Bernanke indicated that financial stability “could be...enhanced by a more explicitly macroprudential approach to financial regulation and supervision in the United States.” A macro-prudential regulatory approach, Bernanke explained, would focus on “signs of [asset] bubbles, growing risks like the subprime mortgage market, or risks shared by interconnected markets.”
Bernanke suggested that Congress could empower a government agency such as the Fed to monitor the breadth of markets and financial institutions in order to “inhibit the buildup of risks within the financial system and improve the resilience of the financial system to adverse shocks.”
“This view of systemic risk mirrors the testimony NAMIC submitted to the House Subcommittee on Capital Markets, Insurance and Government Sponsored Enterprises during a hearing on systemic risk held Thursday, March 5,” said Charles Chamness, NAMIC’s president & CEO.
In that testimony, NAMIC stated that any potential systemic risk regulator should concentrate on market-oriented events rather than particular institutions designated by regulators as “systemically significant.”
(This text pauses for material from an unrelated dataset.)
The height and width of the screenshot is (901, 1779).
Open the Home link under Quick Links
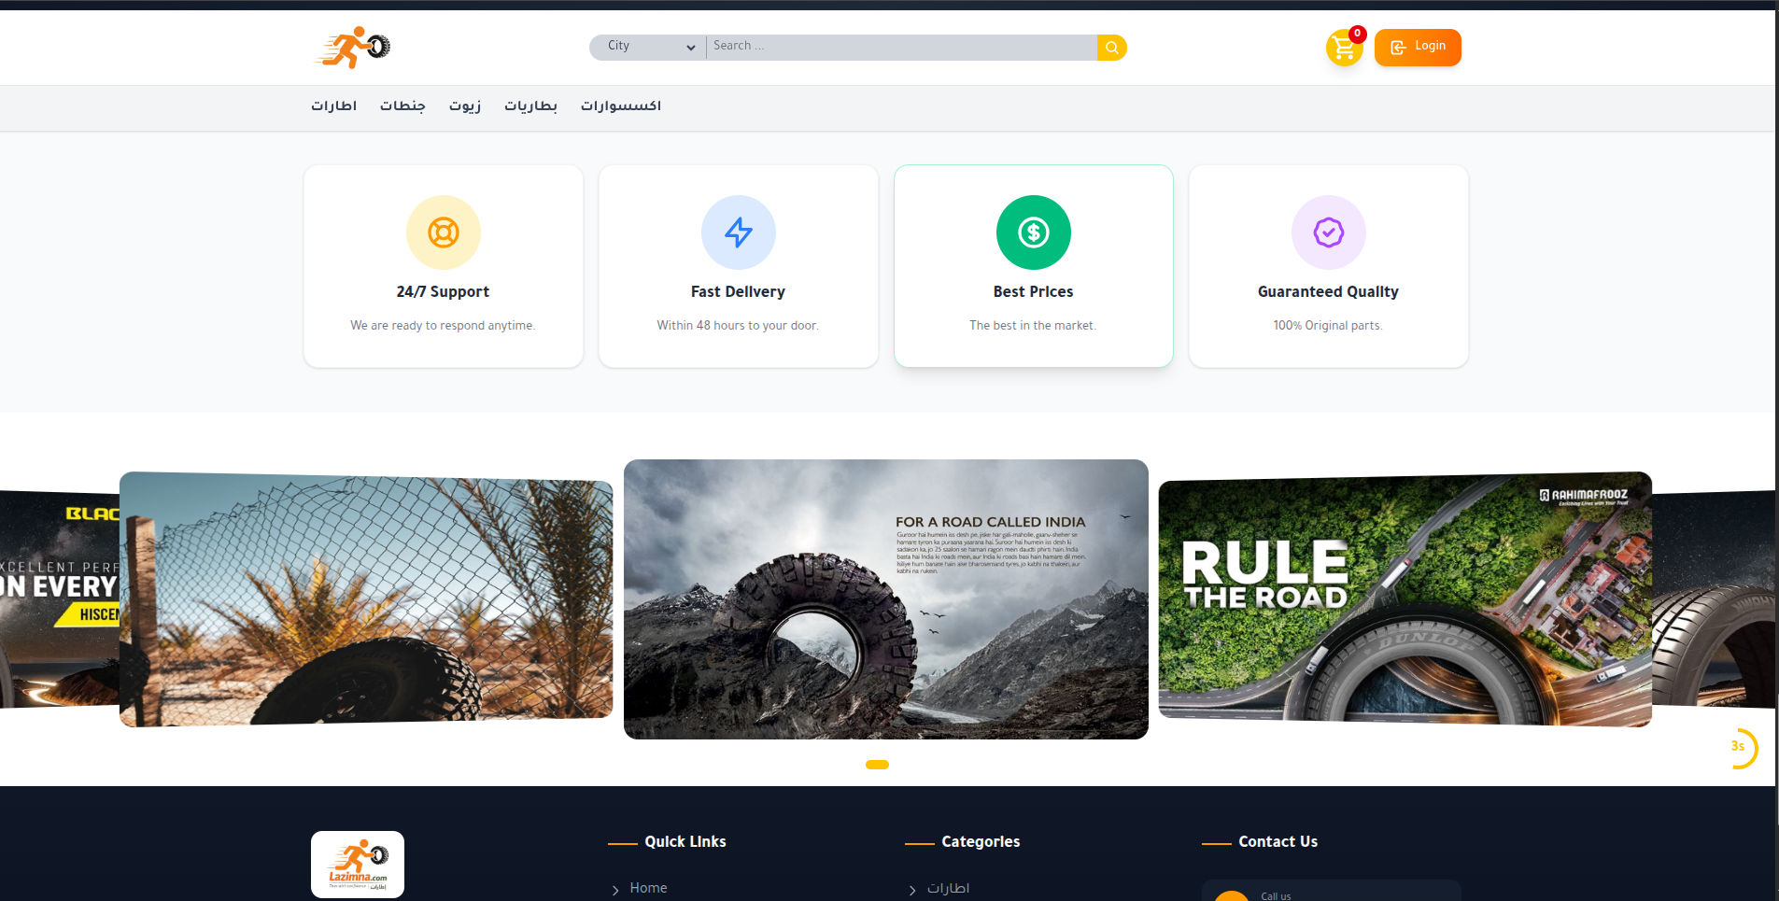pyautogui.click(x=648, y=889)
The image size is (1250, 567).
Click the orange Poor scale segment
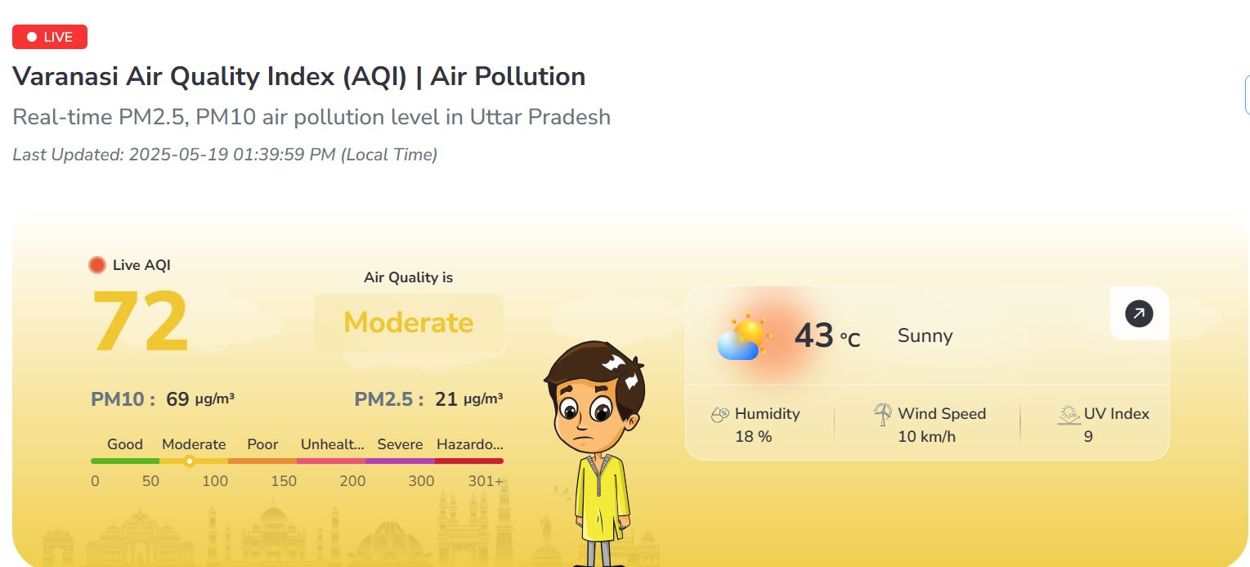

“NAMIC appreciates the Fed chairman’s comments and agrees with the need for a broad overview of those potential risks that are market-oriented,” Chamness said. “Rather than focusing on the specific business or legal characterizations of any institutions as the basis for assessing systemic risk, NAMIC encourages Congress to adopt legislation to oversee and regulate systemic risk that focuses on the impact of products or transactions used by financial services firms.”